As a spiritual organism, the church is Christ’s Body. It is doing what he would do if he were here in person, just as he did nearly 2,000 years ago. He preached the gospel – the good news – of salvation (Luke 4:18-19), and “he went around doing good” (Acts 10:38).
Shortly after his resurrection, Jesus gave a commission to his Body, the church. The commission is to “make disciples of all nations” (Matthew 28:19). This is a group effort. The Holy Spirit motivates each Christian to do his or her part so the Body as a whole can fulfill Jesus’ directive.
A vital part of serving and worshiping God is to take part in worship meetings. The book of Hebrews points out: “Let us not give up meeting together, as some are in the habit of doing, but let us encourage one another” (Hebrews 10:25). Worship services provide valuable opportunities for Christians to come together. As joyous celebrations of the Christian faith, these services yield many important benefits.
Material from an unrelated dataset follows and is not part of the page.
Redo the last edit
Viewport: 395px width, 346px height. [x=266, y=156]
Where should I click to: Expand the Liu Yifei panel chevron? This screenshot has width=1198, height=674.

Worship services are occasions for the communal worship of the great Creator God and his Son, Jesus Christ. They also offer opportunities for Christians to fellowship and encourage one another. During worship services, Christians join one another in praising God in song, joyfully rehearsing what God has done and will do in our lives. They pray together, giving thanks and letting their requests be known. And they receive helpful spiritual instruction from God’s Word through sermons and Bible studies. Jesus provided that his church would have an organized ministry, including
pastors and teachers, to prepare God’s people for works of service, so that the body of Christ may be built up until we all reach unity in the faith and in the knowledge of the Son of God and become mature, attaining to the whole measure of the fullness of Christ…. We will in all things grow up into him who is the Head, that is, Christ. From him the whole body, joined and held together by every supporting ligament, grows and builds itself up in love, as each part does its work” (Ephesians 4:11-16).
Jesus emphasized the responsibility of the pastoral ministry toward other members. He compared believers to sheep and the ordained ministers to shepherds. The word pastor means herdsman or shepherd. “Feed my lambs,” Jesus told Peter (John 21:15). “Take care of my sheep,” he added (verse 16), and, “Feed my sheep” (verse 17).
Pastors serve the people of God by teaching, preaching, counseling and setting an example of Christian service. They care for each person God has called, taking seriously the admonition of Paul: “Keep watch over yourselves and all the flock of which the Holy Spirit has made you overseers. Be shepherds of the church of God, which he bought with his own blood” (Acts 20:28).
The Family of Believers
It’s not, however, just a question of how you as a Christian may benefit by assembling with other Christians to worship and fellowship. Other Christians need you. They need your prayers, for example.
Every Christian has a responsibility to pray for others. One admonition James addressed to members of the church was this: “Pray for each other” (James 5:16). How is it possible to pray for other Christians without becoming acquainted with them by means of contact and fellowship? Paul declared:
Carry each other’s burdens, “and in this way you will fulfill the law of Christ…. Let us not become weary in doing good, for at the proper time we will reap a harvest if we do not give up. Therefore, as we have opportunity, let us do good to all people, especially to those who belong to the family of believers (Galatians 6:2, 9-10).
We see that Christians are members of a closely knit family and have responsibilities to one another. Paul wrote to Christians of his day, “Encourage one another and build each other up, just as in fact you are doing” (1 Thessalonians 5:11).
All Christians are children in God’s family. When they assemble together they share experiences. They learn together. They grow together. They worship God together. They are the church of God.